From 5b5c6dccc040e0d3a7b9a2612696b0b85d64829c Mon Sep 17 00:00:00 2001
From: Arno Wagner <wagner.arno@gmail.com>
Date: Fri, 24 Aug 2012 19:00:47 +0200
Subject: [PATCH] added prominent note to use LUKS (not plain dm-crypt) unless
 understanding the crypto well.

---
 man/cryptsetup.8 | 6 ++++++
 1 file changed, 6 insertions(+)

diff --git a/man/cryptsetup.8 b/man/cryptsetup.8
index 8a564ce..84fdffc 100644
--- a/man/cryptsetup.8
+++ b/man/cryptsetup.8
@@ -10,6 +10,12 @@ device-mapper mappings.
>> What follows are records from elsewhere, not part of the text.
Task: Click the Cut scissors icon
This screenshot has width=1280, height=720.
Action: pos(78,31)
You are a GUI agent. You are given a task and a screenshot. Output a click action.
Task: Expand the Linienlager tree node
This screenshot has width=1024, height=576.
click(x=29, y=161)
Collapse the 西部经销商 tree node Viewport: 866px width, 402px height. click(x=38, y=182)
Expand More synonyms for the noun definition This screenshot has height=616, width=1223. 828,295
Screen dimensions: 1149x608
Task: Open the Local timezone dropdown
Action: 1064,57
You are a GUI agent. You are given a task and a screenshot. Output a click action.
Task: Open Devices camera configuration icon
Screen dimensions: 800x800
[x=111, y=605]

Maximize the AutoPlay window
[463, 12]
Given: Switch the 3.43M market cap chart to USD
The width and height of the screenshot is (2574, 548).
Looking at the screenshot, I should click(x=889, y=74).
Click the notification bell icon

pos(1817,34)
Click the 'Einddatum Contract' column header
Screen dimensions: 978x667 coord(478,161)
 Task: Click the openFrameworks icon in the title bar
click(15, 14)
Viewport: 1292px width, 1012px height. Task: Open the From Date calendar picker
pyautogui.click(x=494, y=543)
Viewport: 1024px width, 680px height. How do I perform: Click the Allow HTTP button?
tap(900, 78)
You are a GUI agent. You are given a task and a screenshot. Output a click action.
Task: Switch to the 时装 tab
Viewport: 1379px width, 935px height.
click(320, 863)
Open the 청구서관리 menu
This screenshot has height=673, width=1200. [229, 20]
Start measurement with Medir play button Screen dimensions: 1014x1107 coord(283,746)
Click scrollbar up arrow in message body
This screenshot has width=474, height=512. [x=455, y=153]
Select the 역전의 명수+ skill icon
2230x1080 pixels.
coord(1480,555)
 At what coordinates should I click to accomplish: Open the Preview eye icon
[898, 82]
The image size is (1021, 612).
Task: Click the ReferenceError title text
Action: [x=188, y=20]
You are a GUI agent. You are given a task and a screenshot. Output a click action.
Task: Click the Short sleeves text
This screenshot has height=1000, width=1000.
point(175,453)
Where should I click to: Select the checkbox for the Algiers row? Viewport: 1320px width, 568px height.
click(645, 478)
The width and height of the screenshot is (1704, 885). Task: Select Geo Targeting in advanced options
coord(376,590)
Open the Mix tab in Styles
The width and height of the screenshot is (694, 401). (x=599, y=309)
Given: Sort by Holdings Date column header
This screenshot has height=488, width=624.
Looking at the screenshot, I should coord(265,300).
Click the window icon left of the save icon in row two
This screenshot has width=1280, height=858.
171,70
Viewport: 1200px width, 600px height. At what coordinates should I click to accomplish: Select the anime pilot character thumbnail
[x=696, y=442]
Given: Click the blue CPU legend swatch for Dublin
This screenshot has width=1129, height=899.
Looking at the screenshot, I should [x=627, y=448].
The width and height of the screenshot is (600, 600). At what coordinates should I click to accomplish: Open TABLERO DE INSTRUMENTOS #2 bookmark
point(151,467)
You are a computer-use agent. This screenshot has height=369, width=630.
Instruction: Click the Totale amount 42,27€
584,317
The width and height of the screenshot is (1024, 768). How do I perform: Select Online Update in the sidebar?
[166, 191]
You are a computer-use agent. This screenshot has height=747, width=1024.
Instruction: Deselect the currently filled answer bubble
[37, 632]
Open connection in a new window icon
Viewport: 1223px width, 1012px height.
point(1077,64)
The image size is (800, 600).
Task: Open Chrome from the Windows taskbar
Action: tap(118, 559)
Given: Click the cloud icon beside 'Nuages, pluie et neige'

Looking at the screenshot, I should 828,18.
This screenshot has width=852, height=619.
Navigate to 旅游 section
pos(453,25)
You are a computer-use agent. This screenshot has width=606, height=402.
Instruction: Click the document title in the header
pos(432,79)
These include plain dm-crypt volumes and
 LUKS volumes. The difference is that LUKS uses a metadata header
 and can hence offer more features than plain dm-crypt. On the other 
 hand, the header is visible and vulnerable to damage.
+.SH PLAIN DM-CRYPT OR LUKS?
+.PP
+Unless you understand the cryptographic background well, use LUKS.
+With plain dm-crypt there are a number of possible user errors
+that massively decrease security. While LUKS cannot fix them
+all, it can lessen the impact for many of them.
 .SH WARNINGS
 .PP 
 A lot of good information on the risks of using encrypted storage,
-- 
2.7.4